··· Extracted entries

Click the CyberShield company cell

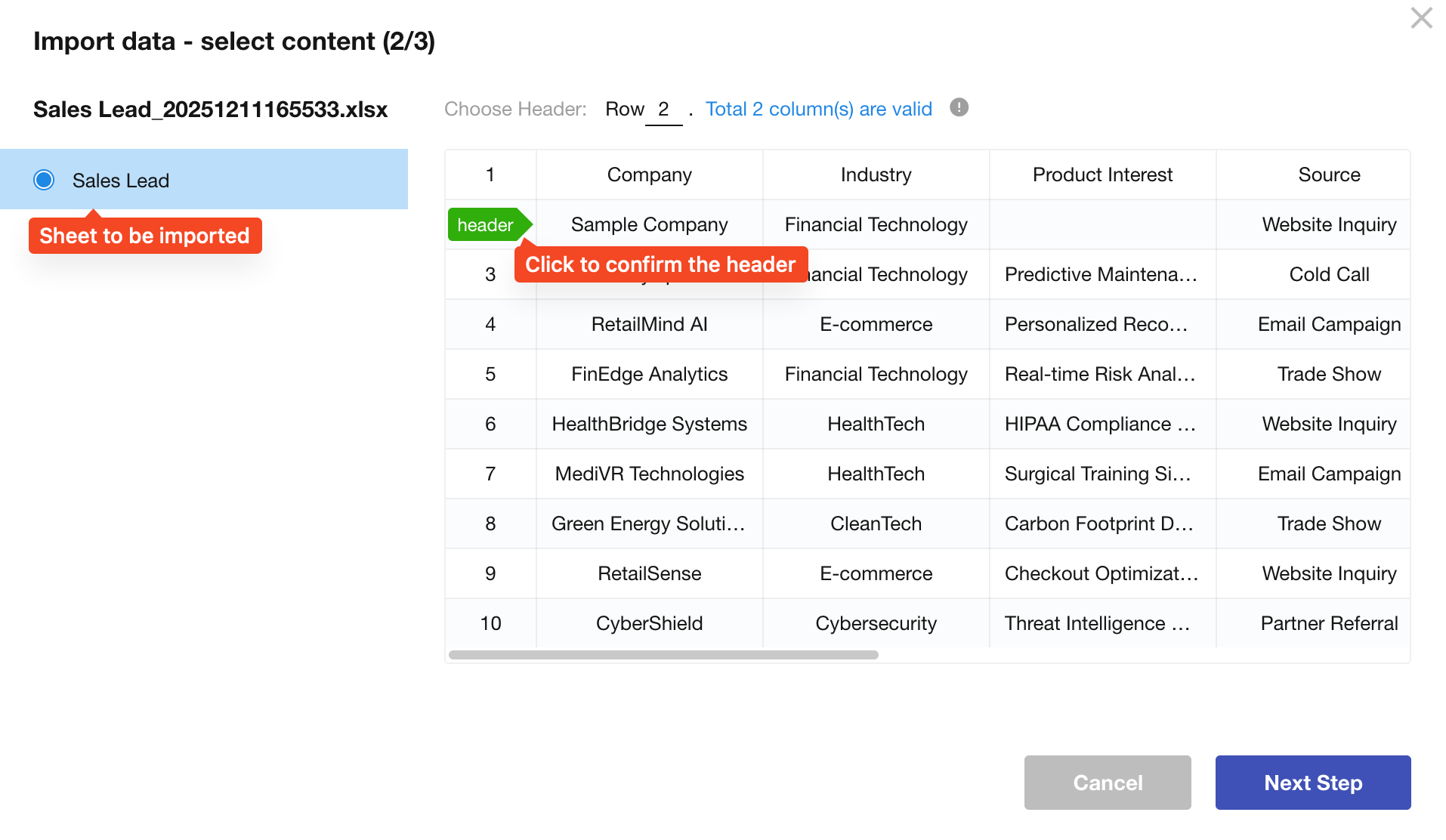click(649, 623)
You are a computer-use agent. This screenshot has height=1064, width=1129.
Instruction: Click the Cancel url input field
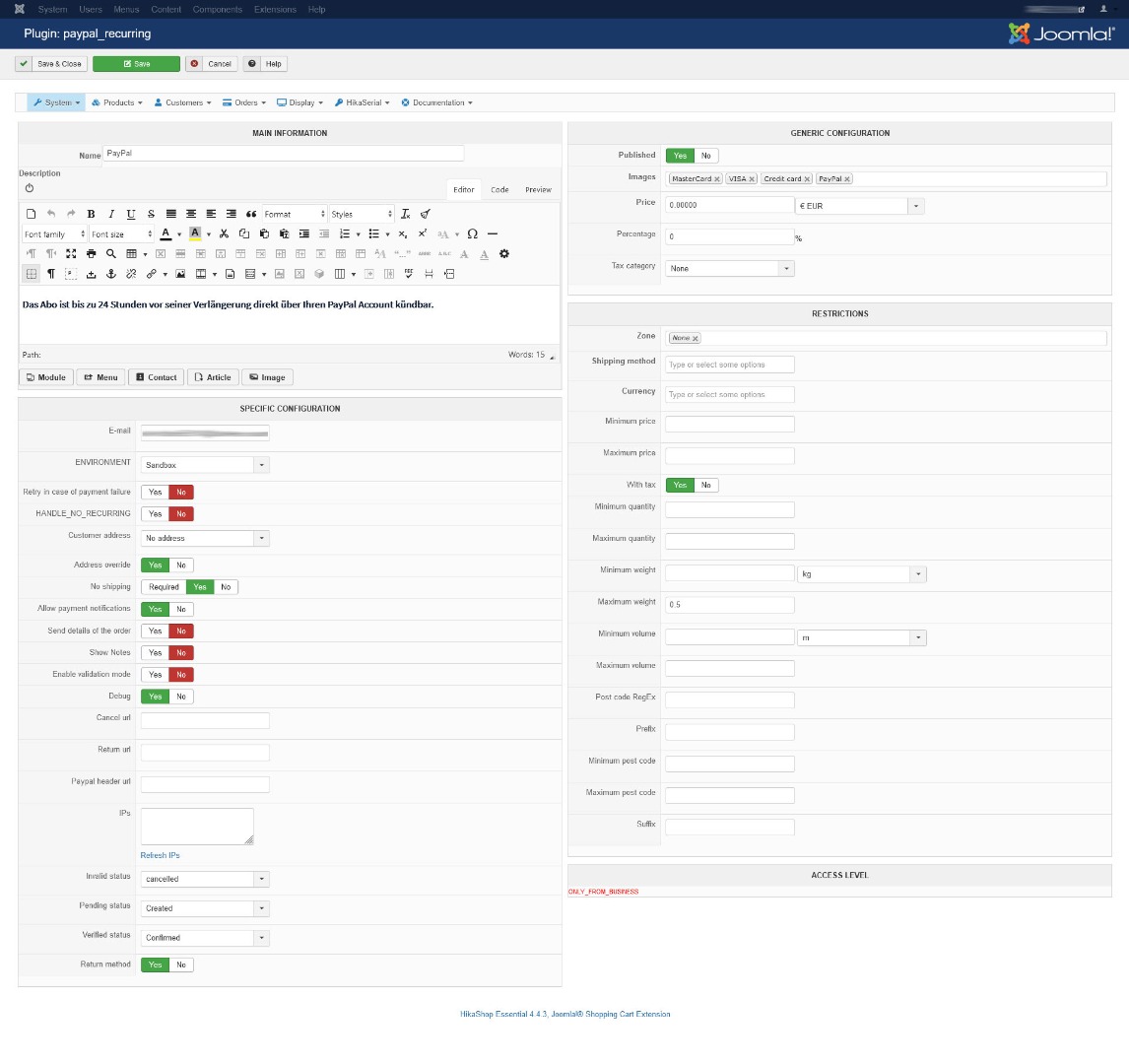click(x=205, y=721)
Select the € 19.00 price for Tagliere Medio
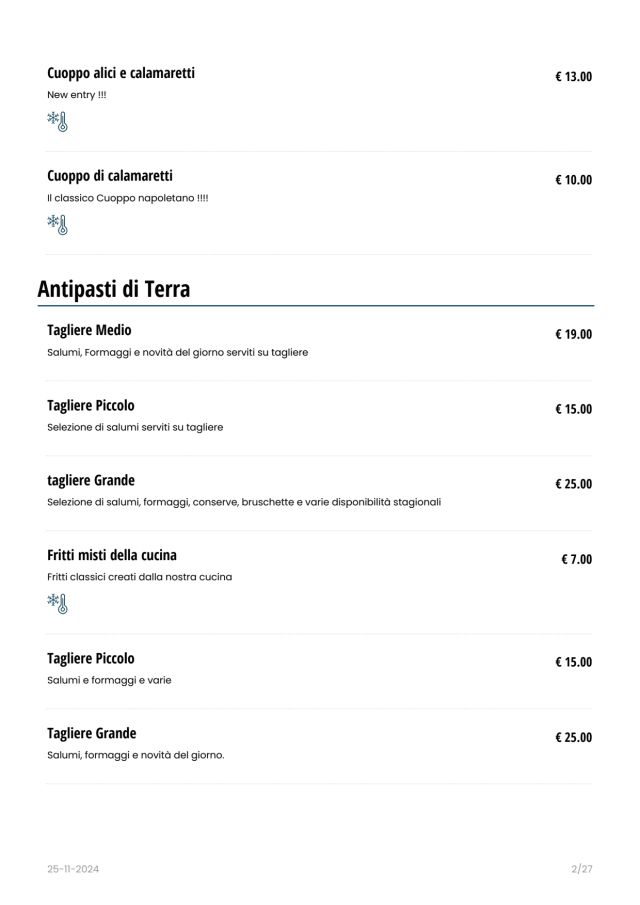 (x=574, y=334)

······

■ **Task requirements**
This task calls for the lines from the line holding "You are a computer-use" through the last line above, restated word for word with both ends included and the pictures dropped.

■ **Finished task**
You are a computer-use agent. This screenshot has height=1064, width=1129.
Instruction: Click the Cancel url input field
click(x=205, y=721)
Select the € 19.00 price for Tagliere Medio
 (x=574, y=334)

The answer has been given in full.